Passion for machine learning: Q&A with Nirankar Singh

Nirankar Singh is a quantitative analyst. Before joining Northmill he worked at the Riksbanken; Sweden's central bank, where he was involved in a research program. He has an M.Sc. Applied Mathematics from KTH Royal Institute of Technology.

The rise of the machines in banking

Machine learning is certainly becoming increasingly trendy among the lending and banking industry for building credit risk models and predicting low-quality loans. Providing computers with the ability to learn without being programmed is a driving force of the fintech-revolution. We sat down with Nirankar Singh.

Nirankar, please tell us a little about yourself

My name is Nirankar, I work as a quantitative analyst, a quant, at one of Sweden's fastest growing fintech-companies. Currently, I’m in charge of developing our credit scoring models using machine learning capabilities.

Quants are in great demand. What made you choose Northmill?

I wanted to work for a successful fintech-company with a strong leadership and with a vision to transform finance. Northmill was the perfect match.

What exactly are you working on right now?

My main priority projects are credit scoring models and Enterprise Risk Management (ERM). We have come a long way in testing and implementing different scoring algorithms using machine learning.

Northmill has 10 years experience in credit scoring but this sounds like a big breakthrough?

Yes, and the best part is that we have built the algorithm testing process from scratch. The Time to Market (TTM) for a new model is optimized, meaning we can implement a new model within a couple of hours!

The analyst team

How can financial companies leverage from big data?

I would say it depends on how well you know your customers. Credit bureaus have a vast amount of data but their scoring models are made to fit many markets and can be very general.

To optimize the credit risk, one must create their own credit models that reflect its customer base.

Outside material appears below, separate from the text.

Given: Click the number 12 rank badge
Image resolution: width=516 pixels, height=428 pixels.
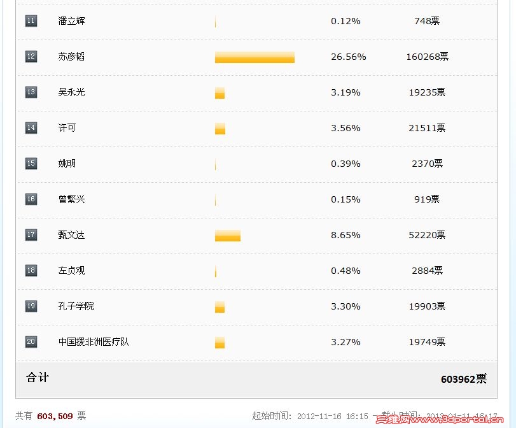Looking at the screenshot, I should point(31,56).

We do not have only one but several models for different types of customers. We believe that this differentiation among groups is the best way to minimize risk.

”Credit scoring will to a much greater extent be correlated with handling big data”

How do you see the future of consumer credit scoring?

Credit scoring will to a much greater extent be correlated with handling a big amount of data and, more importantly, how to utilize this data. The ability to squeeze every ounce of information from different sources and using new and improved algorithms is a huge challenge. A challenge which requires knowledge of what kind of data is collected.

I think Northmill have come far in making data available across the company, meaning that unstructured data have been transformed to more easily interpretable data. You can only imagine how this is benefiting the whole organization.

Is there any substance in credit check by social media?

In recent time, social media scoring has begun to gain momentum since the amount of data that is generated on social media is an enormous source of information.

We have been following this kind of alternative scoring approaches for a while and our data infrastructure is built in such a way that when the time is right, we will harvest the benefits from any similar kind of innovative approaches for credit scoring. 

Where do you see Northmill within a year?

I have no doubt that we will build the best digital-only financial hub available for private consumers. To achieve this goal, we need to see a growth in the number of quantitative analysts in our department during the upcoming year. This will give us a more competitive advantage by tirelessly going above and beyond customer expectations.